Crude imports this year to the Gulf Coast from the four largest sweet crude suppliers in OPEC - Algeria, Angola, Libya and Nigeria - fell in July to just 78,000 bpd. Three years ago the four countries were shipping more than 1 million bpd.

The region will still import crude, certainly. Most refineries there were built to run on heavier, sour crude, and those barrels from Saudi Arabia and Mexico will keep flowing.


It is likely to be months if not a year or more before the Gulf Coast region is permanently sated with crude, according to Goldman Sachs, which last week laid out nine milestones on the march toward saturation, including:

* The startup of TransCanada's 700,000 bpd Cushing-to-Texas MarketLink pipeline by end-2013.

* The completion of Phase 2 of the 200,000 bpd Houston-to-Houma pipeline system, which will carry crude to Louisiana refiners by the end of this year.

* Startup of the Seaway II pipeline to take another 450,000 bpd of crude from Cushing to Texas in early 2014.

Beyond the Gulf, shippers are likely to push oil to the East Coast of Canada, which only this year has begun taking a growing volume of crude from Texas. Seaborne crude shipments to Canada from Texas and New York peaked at 75,000 bpd this summer, but dried to a trickle this autumn as the narrower Brent/WTI spread made European crude more competitive.

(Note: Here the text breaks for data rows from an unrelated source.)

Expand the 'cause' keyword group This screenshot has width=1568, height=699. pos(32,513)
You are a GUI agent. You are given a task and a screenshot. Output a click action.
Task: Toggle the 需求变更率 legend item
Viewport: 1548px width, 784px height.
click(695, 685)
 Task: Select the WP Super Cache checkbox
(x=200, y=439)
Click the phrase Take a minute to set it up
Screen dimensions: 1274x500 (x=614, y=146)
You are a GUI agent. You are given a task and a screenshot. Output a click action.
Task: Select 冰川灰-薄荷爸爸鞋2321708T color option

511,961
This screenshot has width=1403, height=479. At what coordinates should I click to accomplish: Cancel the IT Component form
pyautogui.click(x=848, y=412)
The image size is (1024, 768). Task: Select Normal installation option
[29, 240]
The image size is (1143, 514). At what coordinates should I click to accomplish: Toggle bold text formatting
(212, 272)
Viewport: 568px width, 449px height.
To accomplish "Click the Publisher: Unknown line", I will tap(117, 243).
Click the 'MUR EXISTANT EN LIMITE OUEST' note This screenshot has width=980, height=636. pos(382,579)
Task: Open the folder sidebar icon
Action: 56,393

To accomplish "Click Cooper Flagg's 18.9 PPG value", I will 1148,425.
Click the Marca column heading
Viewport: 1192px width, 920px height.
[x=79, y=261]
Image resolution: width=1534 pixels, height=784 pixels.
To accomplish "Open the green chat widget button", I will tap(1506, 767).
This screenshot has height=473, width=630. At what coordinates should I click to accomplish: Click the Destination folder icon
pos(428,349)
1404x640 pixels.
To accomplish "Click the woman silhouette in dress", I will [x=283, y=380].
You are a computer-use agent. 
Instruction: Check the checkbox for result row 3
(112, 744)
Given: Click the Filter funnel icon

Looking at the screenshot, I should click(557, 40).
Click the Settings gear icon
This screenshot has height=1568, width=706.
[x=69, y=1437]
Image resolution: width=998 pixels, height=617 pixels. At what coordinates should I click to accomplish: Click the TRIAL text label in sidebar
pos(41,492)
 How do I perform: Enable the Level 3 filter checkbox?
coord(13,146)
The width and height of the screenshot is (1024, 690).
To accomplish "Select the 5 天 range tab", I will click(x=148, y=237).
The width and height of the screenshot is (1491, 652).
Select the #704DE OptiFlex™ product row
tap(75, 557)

Once that market is inundated, shippers and rail operators will target the U.S. East Coast, a pricier option given the requirement to use U.S.-built and -crewed Jones Act tankers, of which there is a small and limited supply.

As the last remaining drips of imported sweet crude are choked off over the course of 2014, refiners will likely get creative, blending to work out the oversupply, according to analysts.

"Refiners are going to start figuring out how to blend this stuff with heavy to start backing out medium-level crudes," said Sternoff of Medley Global Advisors.

Credit Suisse expects U.S. oil will begin to compete with the Gulf's most hard-core heavy crude imports by 2017 or 2018.


Ultimately, however, the North American system will reach a point where it can't absorb any more light sweet barrels. Prices will come under mounting pressure as producers struggle to sell the marginal barrel. Either production will have to be slowed or U.S. laws will have to be changed to allow wide-scale oil exports, experts say.

The debate over amending the U.S. ban on exports, put in place after the Arab oil embargo, has yet to start in earnest in Washington. While gasoline and diesel is freely allowed to move to foreign markets, the issue of shipping American oil overseas is considered a political hot potato neither Democrats or Republicans are eager to handle.

For many experts, it's only a matter of time.

If the shale boom appears endangered by low prices, policymakers may be forced to confront a trade law that most would rather ignore, says Jason Bordoff, director of the Center on Global Energy Policy at Columbia University and a senior White House energy adviser until late last year.

"The fact is that this is coming, and the issue of crude exports will be getting even more attention by early next year."